+++ Text for analysis +++

Asega has described her approach to running NEW INC as akin to gardening rather than architecture, emphasizing the cultivation of an ecosystem where creative people can have chance encounters and learn from one another across disciplines. She manages a team of seven and oversees programming for over 600 alumni in addition to the annual cohort. In 2022, the Mellon Foundation awarded NEW INC a three-year, $1.5 million grant in support of Asega's vision for the program.

=== Artistic work ===
Asega's artistic practice centers on participatory design, emerging technology, and collaborative making. Her projects are typically co-created with other artists and community members, reflecting an approach she traces to her background in community organizing.

==== Iyapo Repository ====
Iyapo Repository is an ongoing collaborative project co-created with artist Ayodamola Tanimowo Okunseinde, begun during their residency at Eyebeam in 2015. Named after Lilith Iyapo, the protagonist of Octavia Butler's Xenogenesis trilogy, the project is a speculative resource library housing digital and physical artifacts created to represent the future of people of African descent. Through participatory workshops at cultural institutions, participants take on the role of archivists from the future, using a card game designed by the artists to envision technological and cultural artifacts. Participants draw their ideas on manuscripts, which are collected and encased in acrylic in the project's archives. Notable artifacts created through the project include a suit with tubes that pump water from the Atlantic Ocean, designed to evoke the history of the transatlantic slave trade, and a GPS necklace that vibrates when the wearer approaches the site of a shooting by police in New York City.

The project has been exhibited at the 11th Shanghai Biennale, the August Wilson Center in Pittsburgh, Carnegie Library of Pittsburgh, and Macalester College's Law Warschaw Gallery.

==== P0SSESSI0N ====
P0SSESSI0N is a research project exploring connections between virtual reality and spirit possession in West African and Caribbean spiritual systems. The VR experience takes viewers to an underwater environment representing the dwelling of Mami Wata, a deity venerated in parts of Africa and the African Atlantic. The project was first exhibited at Knockdown Center in Brooklyn as part of the group exhibition MAMI, curated by Ali Rosa-Salas and Dyani Douze.

==== RATs ====
RATs (2022) is an installation addressing algorithmic risk assessment tools used in bail and prison sentencing, welfare eligibility, medical benefits, and housing services decisions. The work features a rat-shaped monster truck, combining the acronym RAT with the monster trucks from Monster Jam events. The piece was shown at Nuit Blanche Festival in Toronto in 2022 and at the Munch Museum in Oslo as part of the exhibition "The Machine is Us."

==== Other projects ====
Level Up: The Real Harlem Shake is an interactive video game created in collaboration with curator and dancer Ali Rosa-Salas and Chrybaby Cozie. Developed during a residency at the New Museum with the dance company AUNTS, the project uses modified Kinect software to teach players the original Harlem Shake, a street and hip-hop dance that originated in 1980s Harlem.

Other projects include The Crown Heights Mic, a broadcast network collaboratively built by neighborhood stakeholders and residents; and On the Line, a series transforming found photos of Asega's Ethiopian family into digitally abstracted postcards sent to her grandmother in Addis Ababa, Ethiopia.

== Recognition ==
Asega received the United States Artists Fellowship in Media in 2022. In the same year, she was selected as a member of the inaugural cohort of the Dorchester Industries Experimental Design Lab, a three-year program launched by artist Theaster Gates and Prada Group to support designers of color across the creative industries. She has participated in residencies and fellowships with Eyebeam, the New Museum, The Laundromat Project, Recess, and Pioneer Works. Asega serves on the board for POWERPLNT and the Jerome Foundation.

+++ Given data +++

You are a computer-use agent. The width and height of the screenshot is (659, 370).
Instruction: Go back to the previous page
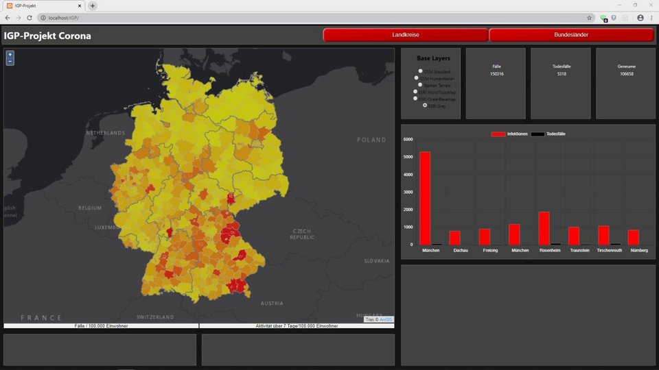tap(7, 18)
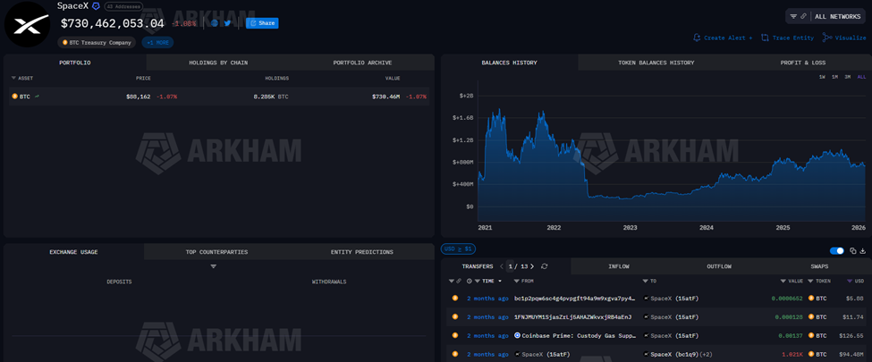Go to next transfers page arrow

click(532, 266)
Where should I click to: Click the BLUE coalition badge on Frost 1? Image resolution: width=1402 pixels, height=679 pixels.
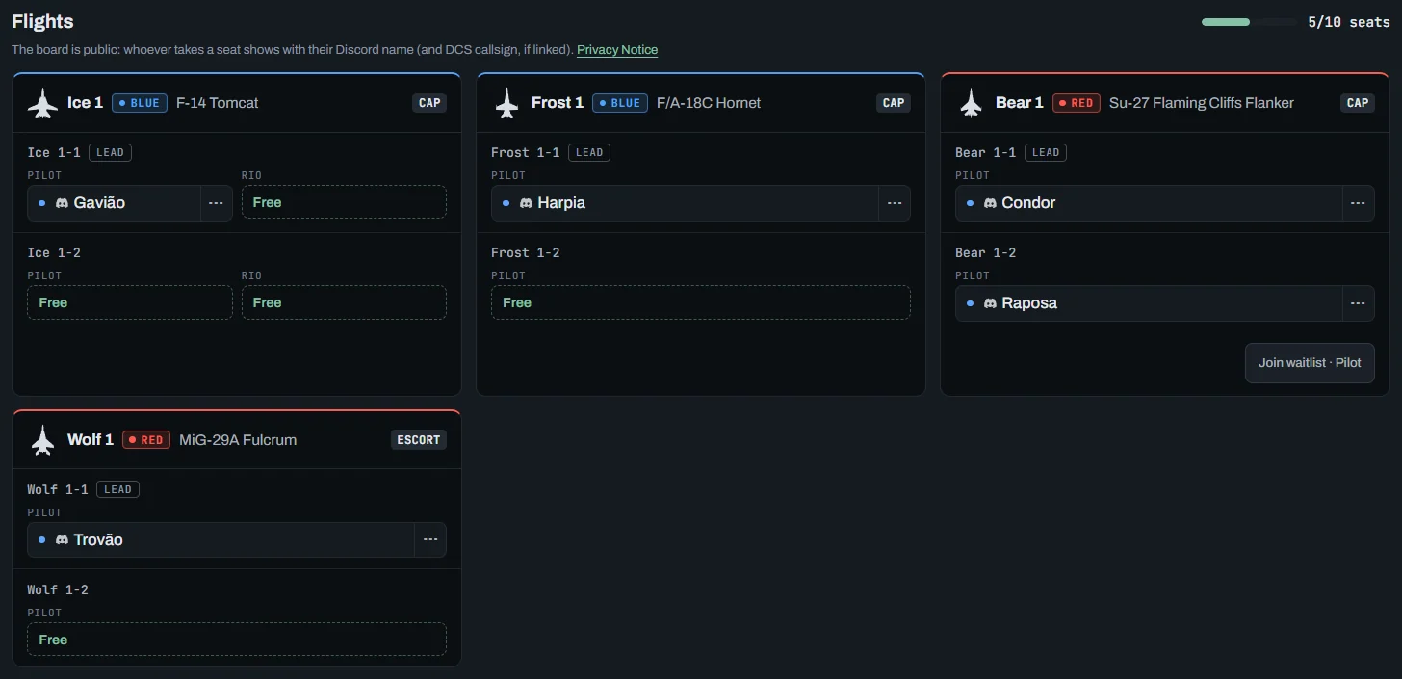pos(620,103)
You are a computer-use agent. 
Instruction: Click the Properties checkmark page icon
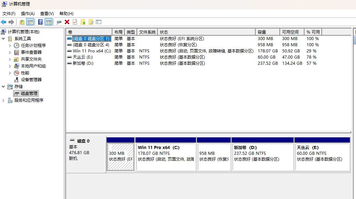pyautogui.click(x=75, y=22)
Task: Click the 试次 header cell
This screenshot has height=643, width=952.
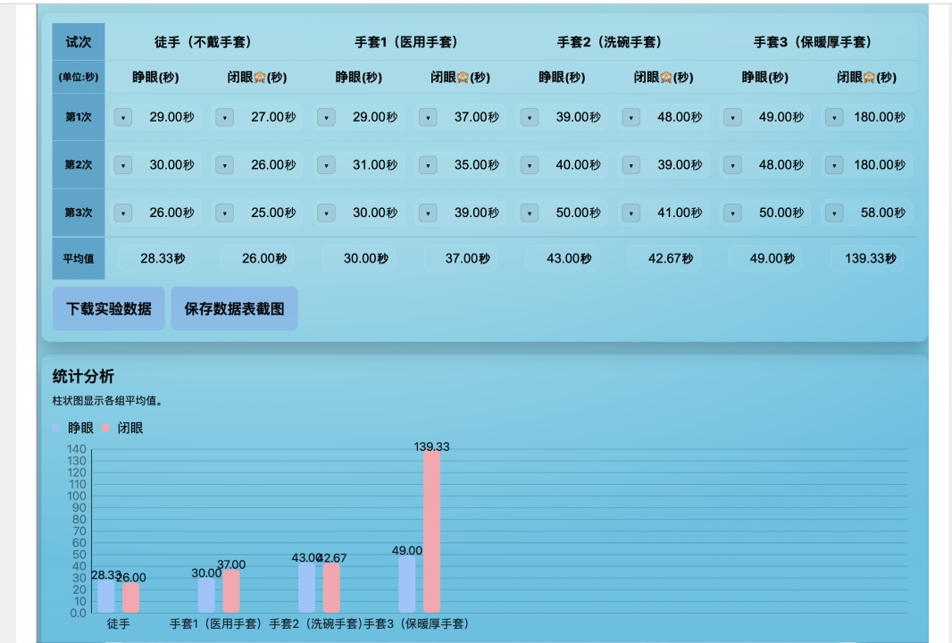Action: [79, 42]
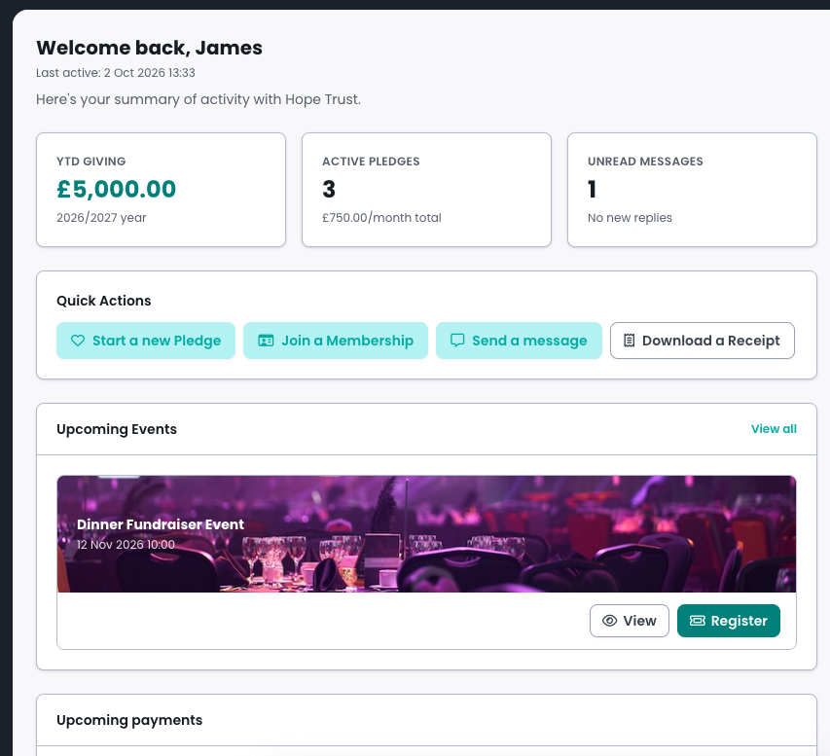Select the Active Pledges summary card
The height and width of the screenshot is (756, 830).
[x=426, y=190]
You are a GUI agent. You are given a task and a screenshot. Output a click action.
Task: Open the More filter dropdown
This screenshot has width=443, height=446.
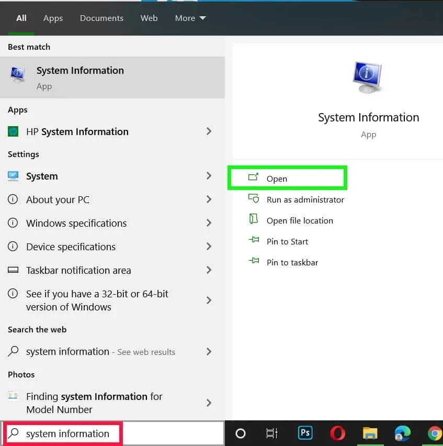pyautogui.click(x=190, y=18)
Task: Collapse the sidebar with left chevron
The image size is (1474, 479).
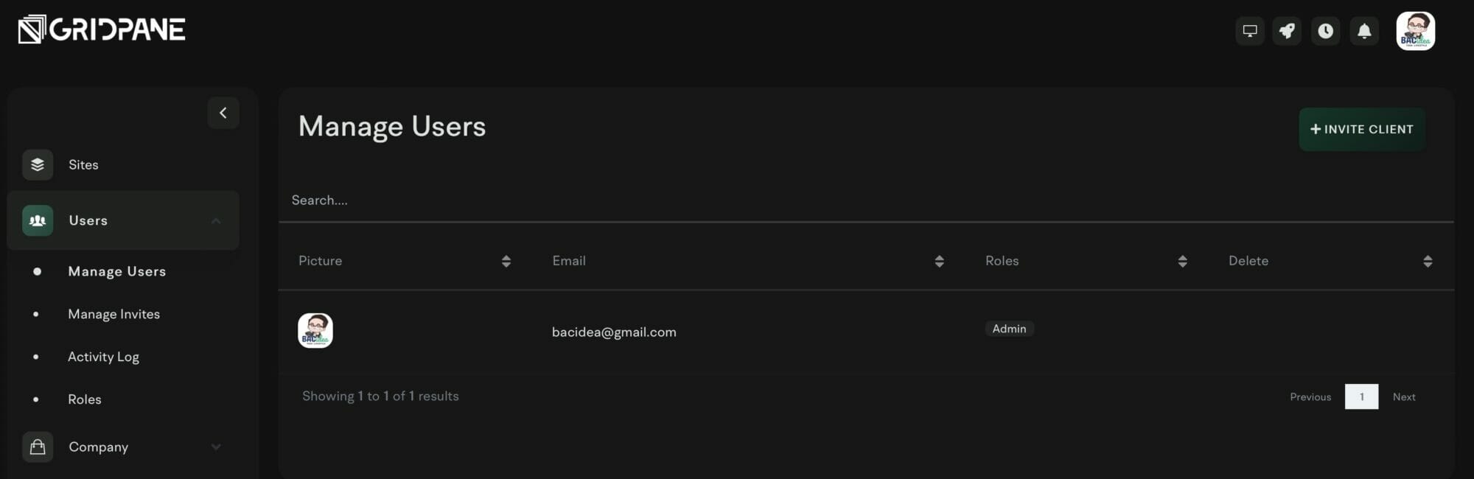Action: [x=223, y=113]
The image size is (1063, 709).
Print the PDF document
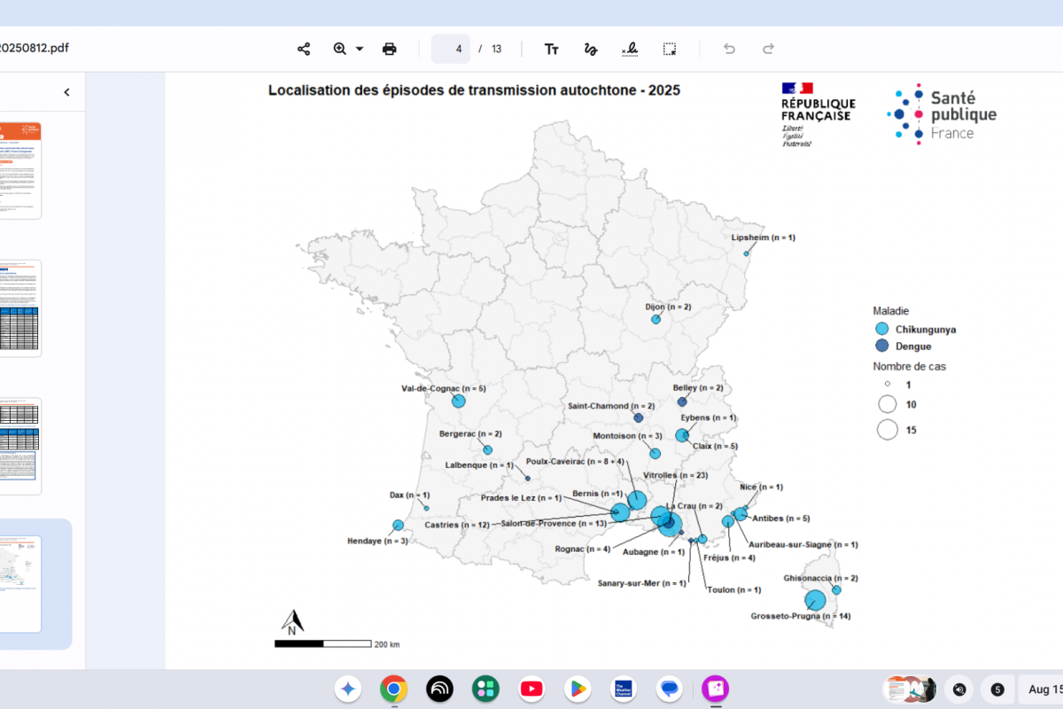389,49
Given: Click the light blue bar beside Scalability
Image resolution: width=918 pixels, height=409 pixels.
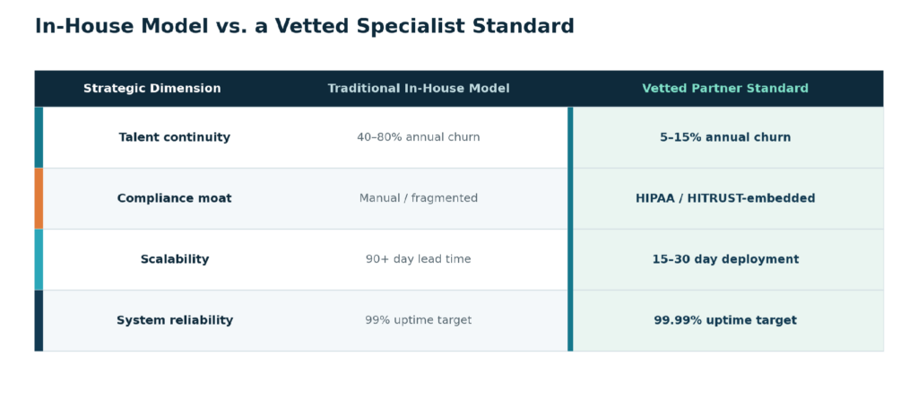Looking at the screenshot, I should tap(39, 259).
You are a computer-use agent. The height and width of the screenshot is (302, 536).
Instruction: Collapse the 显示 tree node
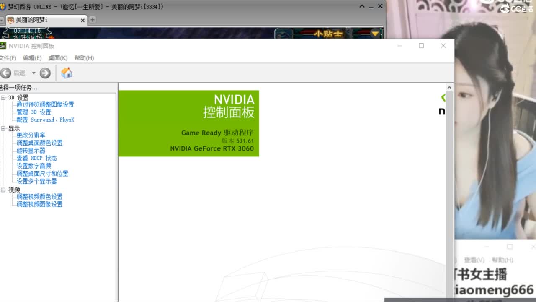(3, 129)
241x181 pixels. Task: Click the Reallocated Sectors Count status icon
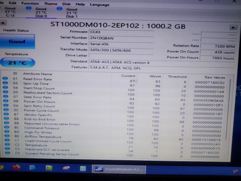coord(6,92)
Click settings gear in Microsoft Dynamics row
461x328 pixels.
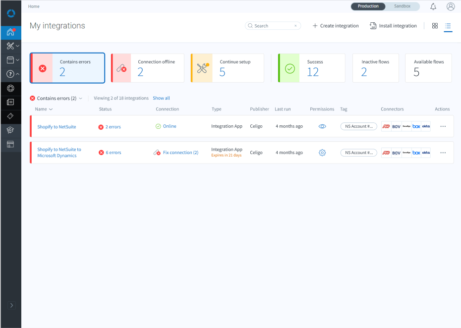(322, 153)
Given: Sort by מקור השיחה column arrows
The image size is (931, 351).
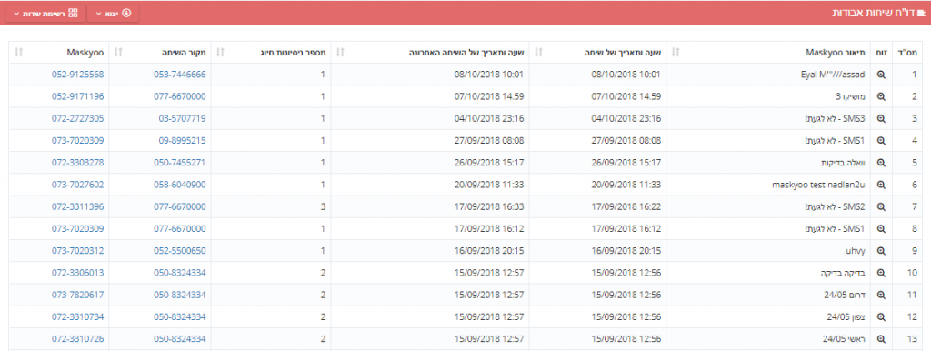Looking at the screenshot, I should [117, 52].
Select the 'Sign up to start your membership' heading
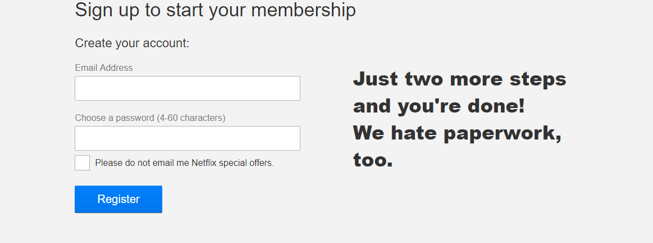The height and width of the screenshot is (243, 653). click(215, 10)
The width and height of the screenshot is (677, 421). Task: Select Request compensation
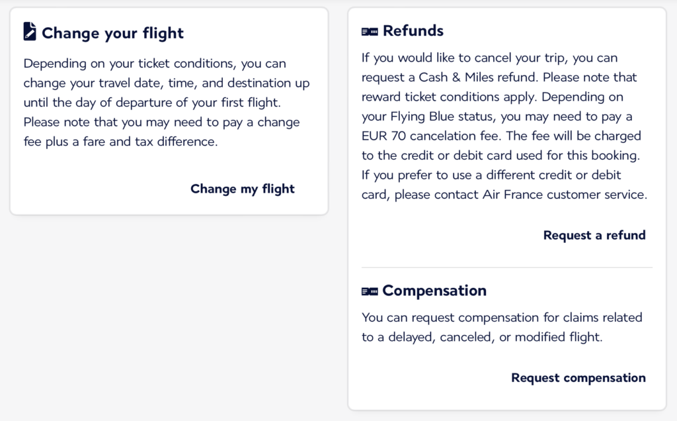click(578, 377)
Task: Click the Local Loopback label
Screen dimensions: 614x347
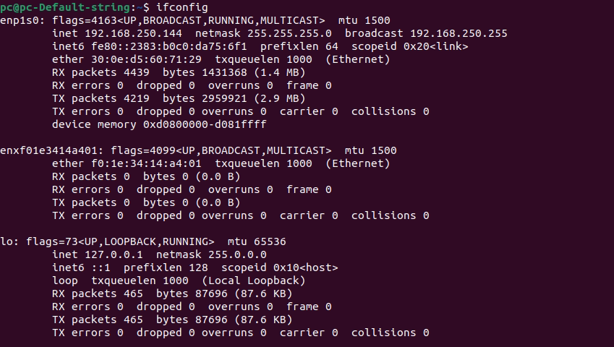Action: click(x=253, y=280)
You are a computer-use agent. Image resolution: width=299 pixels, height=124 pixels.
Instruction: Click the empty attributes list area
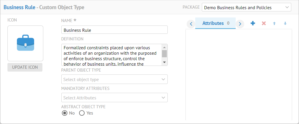tap(239, 74)

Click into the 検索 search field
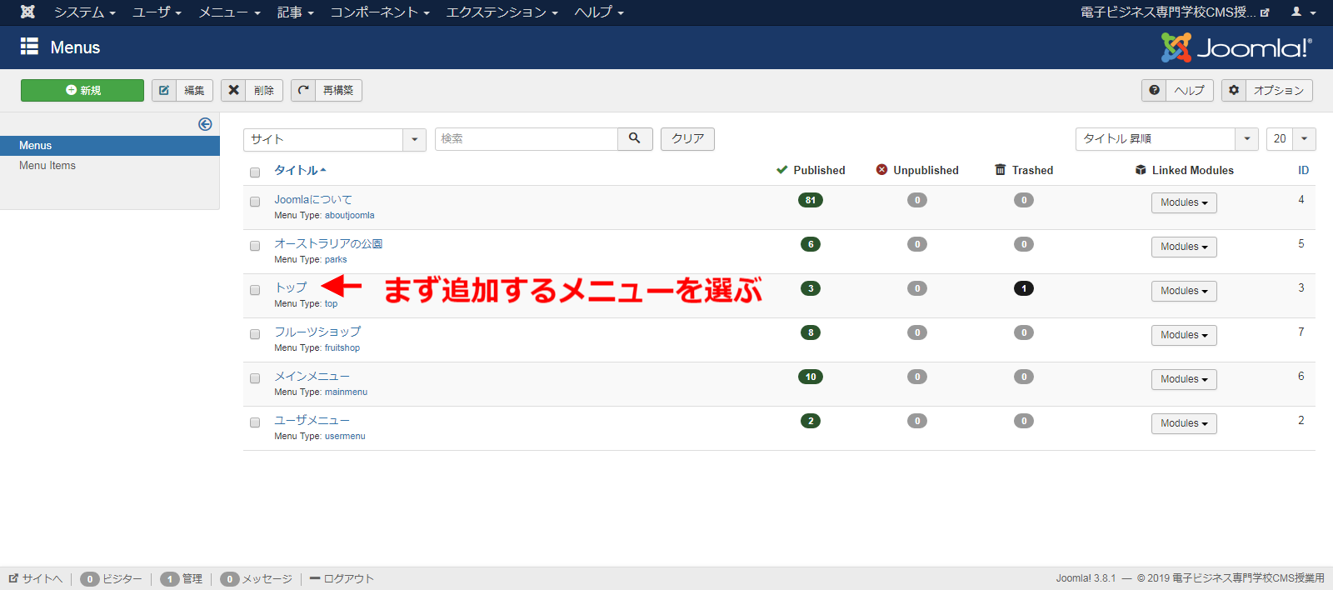[x=526, y=138]
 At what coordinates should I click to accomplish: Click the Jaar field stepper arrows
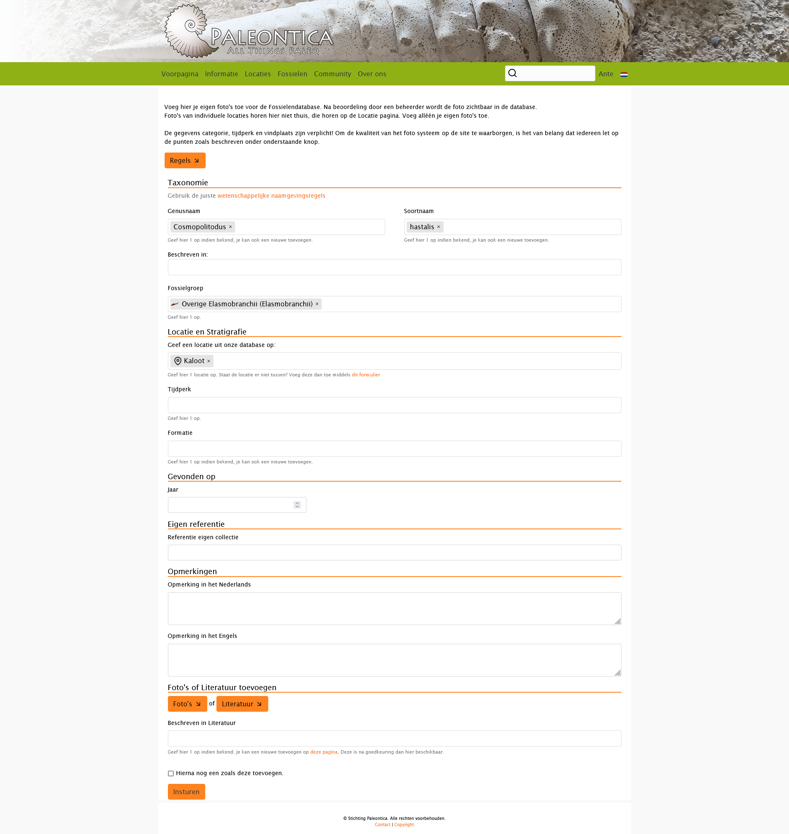pyautogui.click(x=297, y=505)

+++

**Task list:**
1. Summarize the text about Asega's work in two sentences.
2. List every organization that the text about Asega's work names as a place where she has held residencies and fellowships.

**Answers to this exercise:**
1. Asega runs NEW INC with a focus on building an ecosystem where creative people learn from one another across disciplines, and her artistic practice centers on participatory design, emerging technology, and collaborative making. Her projects include Iyapo Repository, P0SSESSI0N, and RATs, and in 2022 she received the United States Artists Fellowship in Media.

2. Eyebeam, the New Museum, The Laundromat Project, Recess, Pioneer Works